日本銀行が9月18日に発表した資金循環統計(速報)によると、2025年6月末時点で家計部門が保有する金融資産残高は過去最高の2239兆円となりました。
株価上昇を背景に株式や投資信託の残高が増加し、資産形成への関心が一段と高まっている様子がうかがえます。
このように多くの人が新NISAを活用して投資信託を購入していますが、中には、よくわからないまま始めてしまった投資初心者も少なくないようです。
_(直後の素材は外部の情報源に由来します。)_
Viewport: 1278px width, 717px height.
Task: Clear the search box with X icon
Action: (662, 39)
将来の備えとして投資を始めることはとても大切ですが、ポイントを抑えておかないと「もっとよく調べておけばよかった」と後悔することも少なくありません。
そこで今回は、元銀行員として企業型DCやiDeCoの講師を務めた筆者が、実際に受講者から聞いたエピソードを交えながら、新NISAやiDeCoで投資初心者がよく後悔するポイントを3つご紹介します。
1. 個人金融資産、2239兆円 6月末、株高で過去最高
2025年9月18日日本銀行日本銀行が発表した資金循環統計によると、家計部門が保有する金融資産残高は2023年9月末の2141兆円から、2025年6月末には2239兆円へと増加しました。
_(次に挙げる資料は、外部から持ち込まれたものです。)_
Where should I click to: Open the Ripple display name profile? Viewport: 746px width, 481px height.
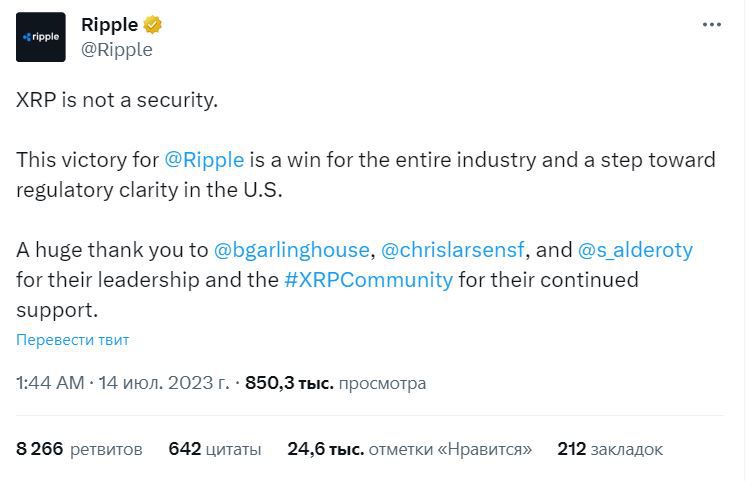(x=109, y=25)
およそ2年弱で約100兆円増と、大きな伸びを見せています。背景には、株式市場の好調さや、NISA制度の拡充などを受けた個人の投資意欲の高まりがあるとみられます。
構成比をみると、依然として現金・預金が半分以上を占める一方で、株式や投資信託といったリスク資産の存在感が増しています。主な内訳と動きは次の通りです。
- 現金・預金:1126兆円(構成比50.3%、前年比▲0.1%)
- 株式等:294兆円(構成比13.1%、前年比+4.9%)
- 投資信託:140兆円(構成比6.3%、前年比+9.0%)
- 保険・年金・定型保証:566兆円(構成比25.3%、前年比▲0.6%)
なかでも、投資信託は新NISA制度による非課税枠拡大を背景に大きく伸びており、個人投資家の資産運用志向の高まりがうかがえます。
一方で、保険や年金といった保障性資産はわずかに減少しており、投資に偏りつつある兆しも見えます。今後は、リターンを追う投資と「もしも」に備える保障のバランスをどう取るかが重要になりそうです。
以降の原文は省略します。